Before the service, friends, former co-workers, members of her church, local politicians, military officials and strangers formed a line that snaked through the church's spacious lobby, then through the sanctuary. There, Green, dressed in her Army uniform, lay in her casket, flanked by members of the Army Honor Guard.

After the guests had paid their respects, the Green family - father Garry M. Green Sr. dressed in his Baltimore City police uniform, brother Staff Sgt. Garry Jr. in his Marine uniform and mother Yvonne, wearing white - took their turns. Afterward, her brother and father gently closed the lid and Garry Jr. smoothed the flag over his sister's coffin.

The military was a central part of the Baltimore native's life. A 2000 graduate of Forest Park Senior High School, Green spent four years in ROTC there. Her former ROTC instructor, retired Army Col. Franklin W. Collins, described Green as exuberant and eager, an A student and a competitor.
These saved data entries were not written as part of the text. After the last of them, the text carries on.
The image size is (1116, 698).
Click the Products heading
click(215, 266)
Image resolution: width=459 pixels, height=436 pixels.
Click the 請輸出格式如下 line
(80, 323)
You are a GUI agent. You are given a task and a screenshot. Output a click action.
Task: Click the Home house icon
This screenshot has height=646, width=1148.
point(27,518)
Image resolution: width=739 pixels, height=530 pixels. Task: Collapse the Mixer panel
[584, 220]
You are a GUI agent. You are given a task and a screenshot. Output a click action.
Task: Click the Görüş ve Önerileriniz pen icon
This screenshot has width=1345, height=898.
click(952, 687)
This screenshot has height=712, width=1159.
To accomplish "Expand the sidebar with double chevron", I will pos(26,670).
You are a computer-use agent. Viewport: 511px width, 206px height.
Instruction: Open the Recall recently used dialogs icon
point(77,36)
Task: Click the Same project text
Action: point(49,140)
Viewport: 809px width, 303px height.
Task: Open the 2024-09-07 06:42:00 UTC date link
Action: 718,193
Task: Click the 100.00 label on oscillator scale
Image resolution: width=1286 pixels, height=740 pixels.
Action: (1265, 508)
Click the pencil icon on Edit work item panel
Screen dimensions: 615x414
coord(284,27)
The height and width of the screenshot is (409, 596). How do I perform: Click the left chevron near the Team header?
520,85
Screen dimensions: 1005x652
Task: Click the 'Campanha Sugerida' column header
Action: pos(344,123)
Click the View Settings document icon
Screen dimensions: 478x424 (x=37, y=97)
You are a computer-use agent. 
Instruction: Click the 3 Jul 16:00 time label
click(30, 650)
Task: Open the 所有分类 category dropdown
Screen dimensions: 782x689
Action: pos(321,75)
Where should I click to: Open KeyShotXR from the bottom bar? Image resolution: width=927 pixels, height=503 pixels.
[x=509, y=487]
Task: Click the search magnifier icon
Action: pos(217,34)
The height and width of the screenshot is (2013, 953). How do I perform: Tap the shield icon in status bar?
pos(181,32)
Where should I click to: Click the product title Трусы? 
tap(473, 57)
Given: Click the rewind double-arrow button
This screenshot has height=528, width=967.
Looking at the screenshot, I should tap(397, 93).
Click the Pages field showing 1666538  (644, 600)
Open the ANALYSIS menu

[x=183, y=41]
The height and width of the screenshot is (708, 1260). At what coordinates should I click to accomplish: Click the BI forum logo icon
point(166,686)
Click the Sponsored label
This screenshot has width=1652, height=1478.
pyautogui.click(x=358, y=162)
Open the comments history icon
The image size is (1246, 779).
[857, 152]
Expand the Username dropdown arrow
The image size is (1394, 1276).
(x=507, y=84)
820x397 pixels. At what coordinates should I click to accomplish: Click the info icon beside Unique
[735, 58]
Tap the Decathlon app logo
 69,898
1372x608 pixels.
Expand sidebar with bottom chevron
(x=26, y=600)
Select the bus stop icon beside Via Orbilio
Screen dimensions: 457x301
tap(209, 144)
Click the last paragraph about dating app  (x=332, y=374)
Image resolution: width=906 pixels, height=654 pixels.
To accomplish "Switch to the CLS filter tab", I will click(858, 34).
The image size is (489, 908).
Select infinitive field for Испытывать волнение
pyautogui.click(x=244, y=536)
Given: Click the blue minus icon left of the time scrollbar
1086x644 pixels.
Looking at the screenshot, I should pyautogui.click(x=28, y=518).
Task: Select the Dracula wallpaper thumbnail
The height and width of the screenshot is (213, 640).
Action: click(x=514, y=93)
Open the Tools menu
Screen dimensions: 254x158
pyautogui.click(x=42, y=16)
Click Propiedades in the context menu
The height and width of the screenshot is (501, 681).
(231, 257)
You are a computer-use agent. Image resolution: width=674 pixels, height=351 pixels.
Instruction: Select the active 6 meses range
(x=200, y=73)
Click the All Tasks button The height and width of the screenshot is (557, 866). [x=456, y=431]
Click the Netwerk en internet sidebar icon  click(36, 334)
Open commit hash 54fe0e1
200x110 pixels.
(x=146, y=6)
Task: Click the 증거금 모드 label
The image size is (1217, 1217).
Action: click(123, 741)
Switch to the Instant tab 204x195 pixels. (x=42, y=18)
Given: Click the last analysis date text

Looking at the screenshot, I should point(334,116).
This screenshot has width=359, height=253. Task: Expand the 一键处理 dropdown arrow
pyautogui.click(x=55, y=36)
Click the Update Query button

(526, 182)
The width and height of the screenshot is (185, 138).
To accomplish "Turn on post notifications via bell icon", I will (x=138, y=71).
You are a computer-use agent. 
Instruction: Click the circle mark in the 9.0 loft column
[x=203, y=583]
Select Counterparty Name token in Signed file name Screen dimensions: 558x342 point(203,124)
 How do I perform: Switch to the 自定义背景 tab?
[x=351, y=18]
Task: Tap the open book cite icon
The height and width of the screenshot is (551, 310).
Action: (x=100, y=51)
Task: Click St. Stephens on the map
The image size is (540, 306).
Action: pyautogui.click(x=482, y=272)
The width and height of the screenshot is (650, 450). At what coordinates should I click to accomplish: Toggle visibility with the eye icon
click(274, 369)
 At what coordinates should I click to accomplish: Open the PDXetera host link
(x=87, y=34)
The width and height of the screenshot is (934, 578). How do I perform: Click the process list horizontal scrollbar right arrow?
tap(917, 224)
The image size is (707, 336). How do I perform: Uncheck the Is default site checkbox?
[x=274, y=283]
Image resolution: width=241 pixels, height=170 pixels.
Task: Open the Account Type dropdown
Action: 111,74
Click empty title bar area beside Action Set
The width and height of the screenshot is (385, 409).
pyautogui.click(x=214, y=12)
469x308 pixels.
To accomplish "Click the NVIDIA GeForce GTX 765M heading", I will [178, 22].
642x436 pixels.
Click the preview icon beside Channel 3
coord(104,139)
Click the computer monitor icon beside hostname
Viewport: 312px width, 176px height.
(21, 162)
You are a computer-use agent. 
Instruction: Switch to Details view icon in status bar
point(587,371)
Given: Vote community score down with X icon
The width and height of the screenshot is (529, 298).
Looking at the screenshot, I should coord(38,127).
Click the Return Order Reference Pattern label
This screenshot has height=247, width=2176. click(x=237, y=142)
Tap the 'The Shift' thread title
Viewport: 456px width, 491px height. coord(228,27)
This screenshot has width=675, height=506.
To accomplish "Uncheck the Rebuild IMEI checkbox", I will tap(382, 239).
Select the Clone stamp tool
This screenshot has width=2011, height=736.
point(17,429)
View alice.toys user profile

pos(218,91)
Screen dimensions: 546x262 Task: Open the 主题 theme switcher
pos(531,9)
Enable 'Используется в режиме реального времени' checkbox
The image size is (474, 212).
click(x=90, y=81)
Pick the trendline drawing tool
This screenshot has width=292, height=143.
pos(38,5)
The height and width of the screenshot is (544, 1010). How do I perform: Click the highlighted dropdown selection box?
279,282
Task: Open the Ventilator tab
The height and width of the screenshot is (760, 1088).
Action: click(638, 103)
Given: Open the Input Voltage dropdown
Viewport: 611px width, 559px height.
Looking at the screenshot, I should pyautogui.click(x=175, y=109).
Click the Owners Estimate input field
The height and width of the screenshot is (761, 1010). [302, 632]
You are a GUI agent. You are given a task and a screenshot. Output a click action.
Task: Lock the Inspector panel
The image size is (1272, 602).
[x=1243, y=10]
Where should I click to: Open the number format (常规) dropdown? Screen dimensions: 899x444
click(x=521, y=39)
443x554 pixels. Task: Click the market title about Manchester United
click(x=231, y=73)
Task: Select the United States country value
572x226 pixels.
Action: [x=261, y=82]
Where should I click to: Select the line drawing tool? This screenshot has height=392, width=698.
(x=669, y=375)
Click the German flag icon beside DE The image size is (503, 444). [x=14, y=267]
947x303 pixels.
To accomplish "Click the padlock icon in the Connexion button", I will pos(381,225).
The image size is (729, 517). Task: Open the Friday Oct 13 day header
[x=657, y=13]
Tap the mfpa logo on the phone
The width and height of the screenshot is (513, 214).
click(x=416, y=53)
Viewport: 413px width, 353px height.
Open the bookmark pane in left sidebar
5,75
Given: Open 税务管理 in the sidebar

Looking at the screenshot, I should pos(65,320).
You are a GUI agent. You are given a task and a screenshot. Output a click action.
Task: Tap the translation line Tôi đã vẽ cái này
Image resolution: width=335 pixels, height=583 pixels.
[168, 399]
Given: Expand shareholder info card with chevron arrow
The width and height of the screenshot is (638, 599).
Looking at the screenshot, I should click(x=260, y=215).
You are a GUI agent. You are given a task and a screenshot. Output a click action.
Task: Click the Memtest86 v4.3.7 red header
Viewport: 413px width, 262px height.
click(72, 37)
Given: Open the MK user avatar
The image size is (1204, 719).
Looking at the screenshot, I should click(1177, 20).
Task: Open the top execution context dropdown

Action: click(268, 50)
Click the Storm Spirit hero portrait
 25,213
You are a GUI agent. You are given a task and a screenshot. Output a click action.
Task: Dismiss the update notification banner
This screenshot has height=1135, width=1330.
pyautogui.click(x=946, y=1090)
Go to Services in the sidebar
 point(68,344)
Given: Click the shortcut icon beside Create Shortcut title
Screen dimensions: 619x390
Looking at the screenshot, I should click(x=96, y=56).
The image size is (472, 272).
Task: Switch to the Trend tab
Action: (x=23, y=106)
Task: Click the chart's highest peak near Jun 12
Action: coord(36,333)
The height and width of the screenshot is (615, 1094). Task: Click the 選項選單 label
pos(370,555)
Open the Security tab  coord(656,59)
It was during her time there that she decided she wanted join the military, but her family convinced her to get her education first. Her parents were especially reluctant because her older brother had already joined the Marines. But after a year at Norfolk State University, she enlisted in the Army. From November 2003 to March 2004 they were both stationed in Iraq.

Lt. Col. John Sullivan, the commander of her battalion in Fort Drum, N.Y., said yesterday that Green earned a reputation for being an outstanding soldier and loyal teammate.

"Regardless of the task assigned, she always brought a contagious enthusiasm and instantly energized her fellow soldiers," he said.

Green had four months left in her second tour in Iraq, and had been home on leave the week before her death.

U.S. Rep. Elijah E. Cummings praised Green yesterday for serving two tours and also for following her dream.

"Many might disagree about the war, but there is no disagreement that Toccara Green was a courageous and bold dreamer," he said.

Mayor Martin O'Malley called her the "pride of our city and pride of our country."

"There is nothing purer than service," O'Malley said. He also told the Green family that he hopes they are comforted by the prayers of others.

Green's pastor, Tony Smith, delivered a lively eulogy and members of Victory Ministries International, the church attended by the Green family, provided exuberant music throughout the service.

Lenora Howze, a family friend and associate pastor, told the gathering that the service was "truly a homecoming celebration," adding that Green had lived a lot of life and touched many, in just 23 years.

Green will be buried today at Arlington National Cemetery.